El Mugammar said young Muslims who have experienced Islamophobic sentiments after such attacks have become adept at organizing and speaking out when they experience hate and discrimination.
"Now our communities have gotten very tech-savvy … we have been able to really draw attention to what's going on," said El Mugammar, herself the founder of a Toronto non-profit group called SpeakSudan.
Public support for Muslims
Also encouraging, said Toronto community organizer Seher Shafiq, 25, is the swelling of public support for Muslims affected by the backlash after Paris on social media through hashtags such as #standwithMuslimsTO and #illridewithyou.
Badat has also noticed how social media has helped both Muslims experiencing Islamophobia to speak out, as well as make it easier for the broader public to respond with support. "After 9/11 this wasn't there," he said.
Yet Shafiq wonders how much of a role the internet plays for those affected by Islamophobic attacks, worrying that those with language barriers or who don't report assaults may never document their experiences.
"All of the stories that don't make it to the media or to Facebook statuses are just totally erased," she said.
Rima Berns-McGown, a history professor at the University of Toronto, said it can be especially difficult for Canadians to acknowledge when they may be intolerant.
'It means a lot to us as Canadians to see ourselves as open, but we need to understand that we have a serious problem with racism in this country. We're a little bit like an alcoholic. One of the reasons we have trouble dealing with it is that we have trouble admitting it," she said.
But with the Paris attacks coming after October's federal election, Berns-McGown said, Canadians may now have a lower tolerance for assaults motivated by anti-Muslim sentiment.
"Over the course of the election campaign, we were actually forced to think about these questions as a country more explicitly. And maybe that's a good thing."

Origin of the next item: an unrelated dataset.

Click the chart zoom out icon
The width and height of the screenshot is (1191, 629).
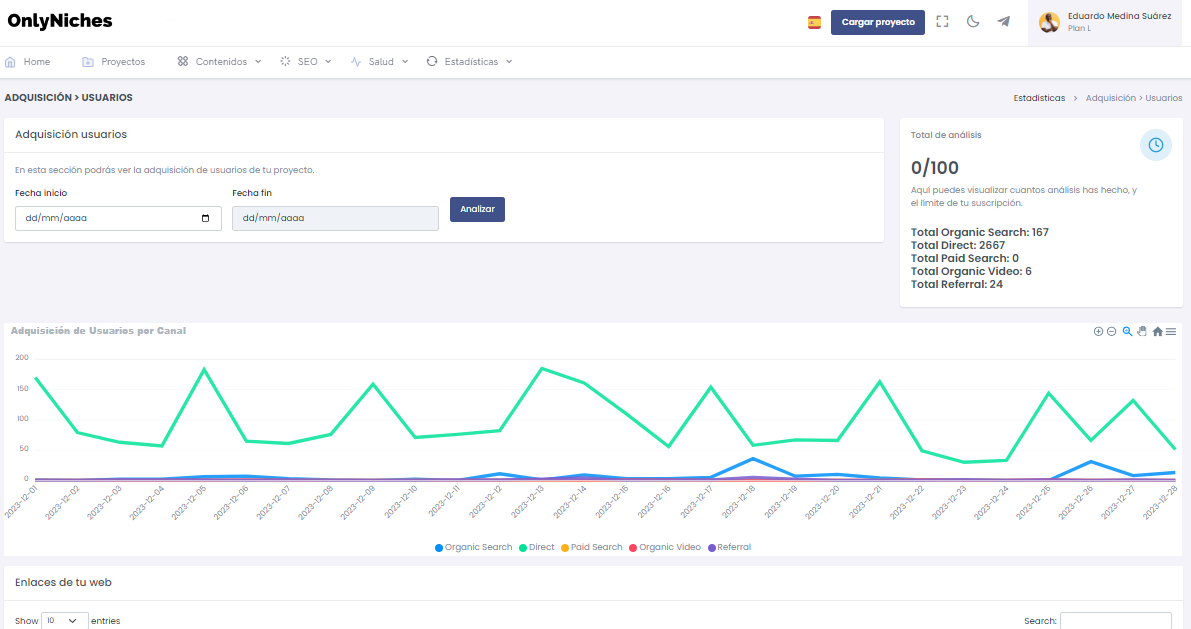(x=1111, y=331)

For her part, Abdulkadir, who is now working toward a master's degree, said she was inspired to reach out to Muslim students after one of her own professors heard reports about anti-Muslim backlash and asked her if she was OK — something she said might never have happened if people who experienced such assaults hadn't come forward.
"It feels like a tide is turning now," she said. "People are coming to a collective understanding that hate is what the terrorists want."